The definition is: A set is infinite if and only if it has a bijection with a proper subset of itself. So for example the set of positive integers is infinite because it can be bijected with the even positive integers via the map $f(n) = 2n$.

Since this is a DEFINITION, it's automatically reversible. A set is finite if (and only if) there is NO bijection with a proper subset of itself.
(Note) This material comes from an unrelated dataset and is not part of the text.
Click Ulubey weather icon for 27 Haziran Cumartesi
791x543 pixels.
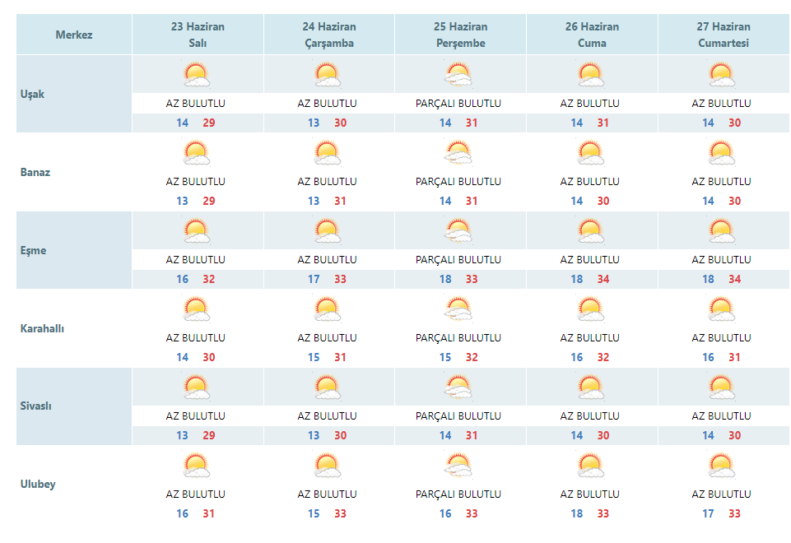(x=721, y=466)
For example there is certainly no bijection between a set of five elements and any set of 1, 2, 3, or 4 elements. By generalizing that idea, we can prove that each of the usual counting numbers 0, 1, 2, 3, ... are finite.

Quote:
 Originally Posted by phytonguy The idea is what is a better definition of a bijection in this case.
A bijection is a one-to-one correspondence. Likewise it's both injective (one-to-one) and surjective (onto). It means you can pair the elements of one set to the elements of another so that each element in one set corresponds to each element of the other set, and vice versa.

For completeness I'll mention that this definition of infinity, that a set has a bijection to a proper subset of itself, is technically called Dedekind-infinite.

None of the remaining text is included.